ФРАГМЕНТ СТРАНИЦЫ:
Литературная судьба у всех четверых складывалась невесело, трудно. В начале пути нас съела РАПП; она ведь пыталась и более крупную дичь сожрать. Но и когда ее ликвидировали, ничего для нас не изменилось. Дело было не в нашем политическом направлении,- само вещество наших стихов было чуждо тому, что печаталось. "Мы начинали без заглавий, чтобы окончить без имен",- скажет за всех нас Мария Петровых. Конечно, в конце концов получилось лучше, чем она предсказывала, но напомню, что у Тарковского первая книга "Перед снегом" вышла, когда ему было пятьдесят пять лет, у меня - "Очевидец",- когда мне стукнуло пятьдесят шесть. Петровых в это же время выпустила в Армении в свет одно только "Дальнее дерево", половину ее книжечки составляли переводы, Штейнберг умер, так и не издав ни одной своей книги, не дожив до персональной выставки своих картин.

[Фрагмент набора данных]
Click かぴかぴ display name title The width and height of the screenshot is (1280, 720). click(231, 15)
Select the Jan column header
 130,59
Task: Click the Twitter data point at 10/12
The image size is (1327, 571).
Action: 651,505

ПИСЬМЕННОЕ ЗАДАНИЕ A: Представьте все записи в виде таблицы Markdown со столбцами «№» (номер строки по порядку) и «Строка» (сама строка), пустые строки не включайте.
ПИСЬМЕННОЕ ЗАДАНИЕ B: Допишите следующую часть фрагмента о литературной судьбе четырех поэтов, начав сразу после его последнего предложения.
Текст и записи никак не связаны между собой.

РЕЗУЛЬТАТ УПРАЖНЕНИЯ A:
| № | Строка |
|---|---|
| 1 | Click かぴかぴ display name title The width and height of the screenshot is (1280, 720). click(231, 15) |
| 2 | Select the Jan column header |
| 3 |  130,59 |
| 4 | Task: Click the Twitter data point at 10/12 |
| 5 | The image size is (1327, 571). |
| 6 | Action: 651,505 |

РЕЗУЛЬТАТ УПРАЖНЕНИЯ B:
Наш старший друг, Георгий Шенгели, стал работать в Гослитиздате в редакции литератур народов СССР. Он привлек нашу четверку к переводам. Это определило всю дальнейшую нашу жизнь. Сначала мы смотрели на свою работу как на источник заработка, но потом увлеклись всерьез. Мы стали изучать историю народов, с языков которых переводили, их быт, обычаи, религиозные верования, их грамматику и синтаксис, основы их стихосложения. Трудились упорно и любовно, исполненные чувства ответственности перед развивающимся национальным самосознанием. Мы познакомились и подружились с поэтами Востока, с учеными и знатоками.

В переводческой работе меня больше всего привлекало воссоздание на русском языке памятников эпической поэзии - "Шах-наме" Фирдоуси, поэм Джами и Навои, эпоса калмыков "Джангар", киргизов - "Манас", татар - "Едигей", кавказских "Нартов", пространные эпизоды индийской "Махабхараты". Я признателен судьбе за то, что в жаркое лето 1942 года, в рядах 110-й кавалерийской дивизии, я делил с воинами-калмыками опасность боев и тяжкую горечь нашего временного отступления. Когда в эпоху сталинского геноцида решили ликвидировать как нации калмыков, чеченцев, ингушей, балкарцев, карачаевцев, крымских татар, я с ума сходил от невыносимой боли, я плакал по ночам, вспоминая высланных друзей. Эта боль мучает меня и поныне.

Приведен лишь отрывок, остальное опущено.